U.S. District Court Judge Dabney L. Friedrich of the District of Columbia struck down a nationwide eviction moratorium Wednesday, calling it unlawful. Friedrich's ruling applies nationwide.
The eviction ban was put in place last year by the Trump administration using public health powers granted to the Centers for Disease Control and Prevention during health emergencies.
The ban was most recently extended by President Biden through the end of June.
In her 20-page ruling, Friedrich said, “It is the role of the political branches, and not the courts, to assess the merits of policy measures designed to combat the spread of disease, even during a global pandemic. The question for the Court is a narrow one: Does the Public Health Service Act grant the CDC the legal authority to impose a nationwide eviction moratorium? It does not.”
The Georgia and Alabama Association of REALTORS®, two housing providers, and their property management companies, filed the suit in defense of mom-and-pop property owners around the country struggling to pay bills without rental income for more than a year.

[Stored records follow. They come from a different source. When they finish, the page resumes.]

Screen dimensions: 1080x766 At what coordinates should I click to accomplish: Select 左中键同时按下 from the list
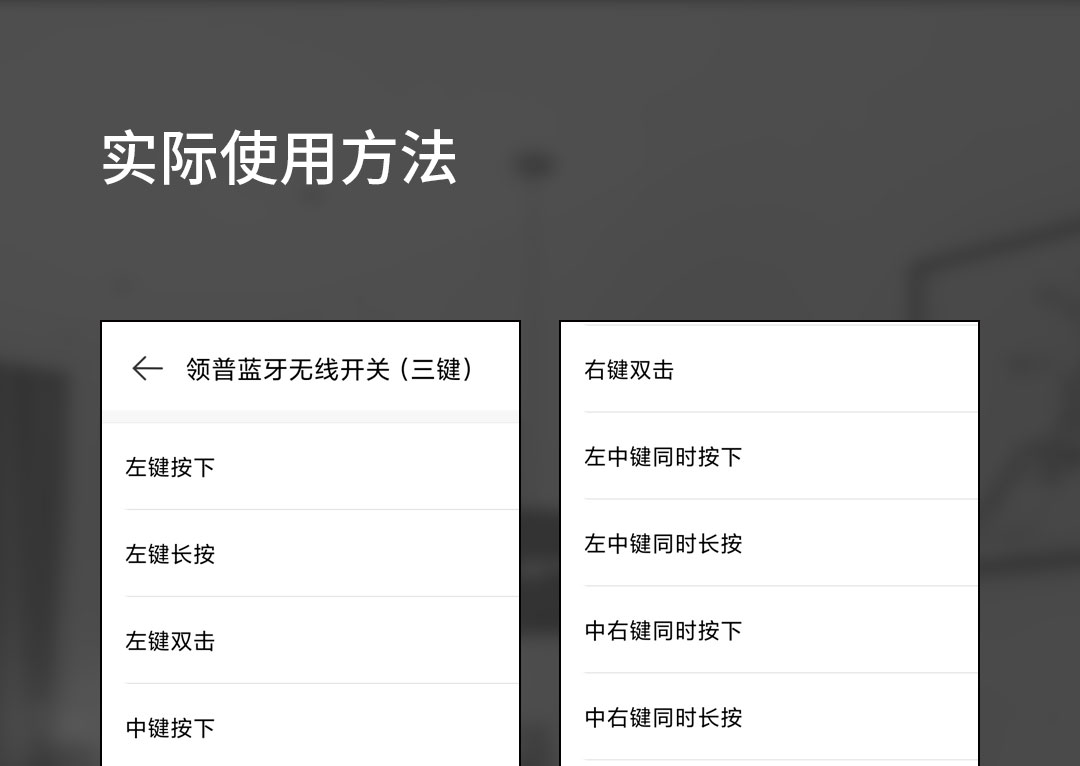(x=663, y=457)
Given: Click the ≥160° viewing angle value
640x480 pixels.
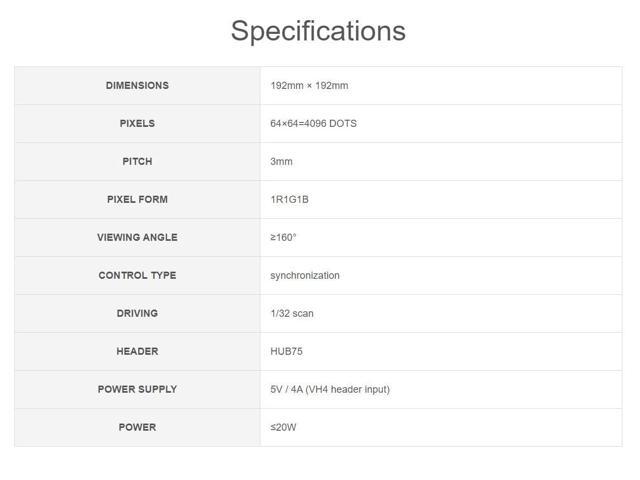Looking at the screenshot, I should tap(283, 238).
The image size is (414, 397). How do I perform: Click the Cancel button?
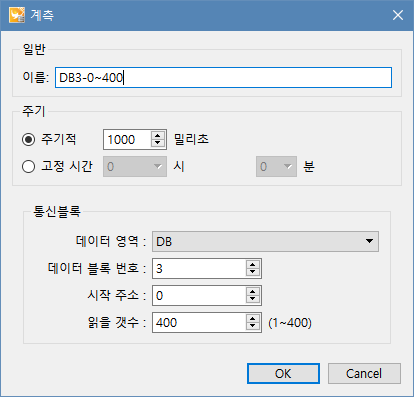[364, 373]
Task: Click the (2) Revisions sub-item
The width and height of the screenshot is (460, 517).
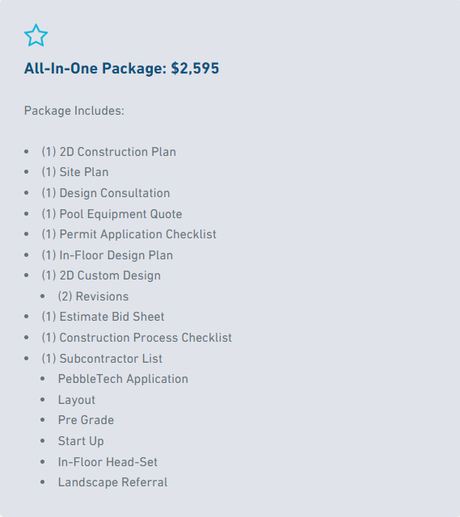Action: point(93,297)
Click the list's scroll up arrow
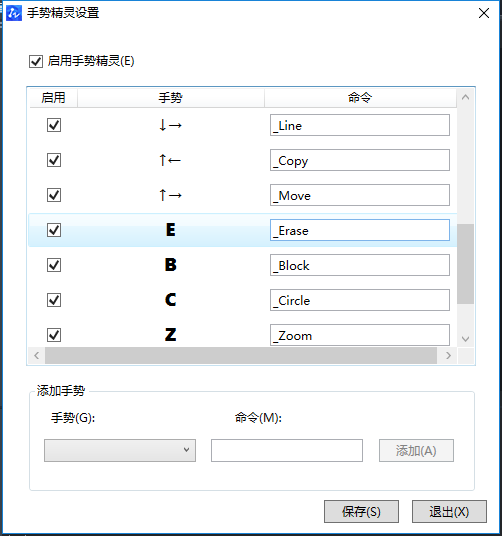The width and height of the screenshot is (502, 536). pyautogui.click(x=465, y=97)
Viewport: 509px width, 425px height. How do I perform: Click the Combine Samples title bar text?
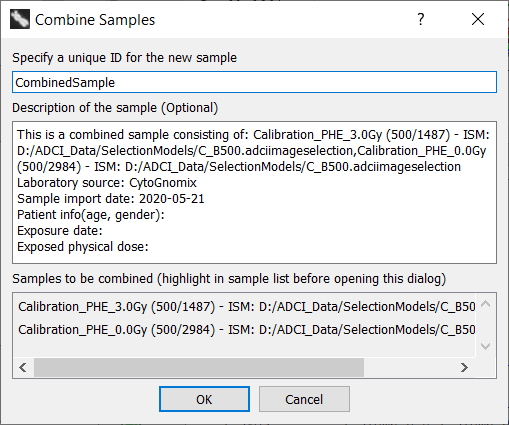point(95,20)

NAR—which helped secure nearly $50 billion in rental assistance provided by Congress since December to help tenants pay their bills and provide relief to housing providers who have lost income—supported the lawsuit, saying the ban was no longer needed.
“NAR has always maintained that the best solution for all parties was rental assistance to cover the rent, taxes and utility bills for tenants struggling during the pandemic,” says NAR President Charlie Oppler. “This decision prevents two crises—one for tenants, and one for mom-and-pop housing providers who do not have a reprieve from their bills. With rental assistance secured, the economy growing, and unemployment rates falling, there is no need to continue a blanket, nationwide eviction ban. With this safety net firmly in place, the market needs a return to normalcy and stability.”
Oppler adds that “our attention now should turn to the swift and efficient implementation of rental assistance.”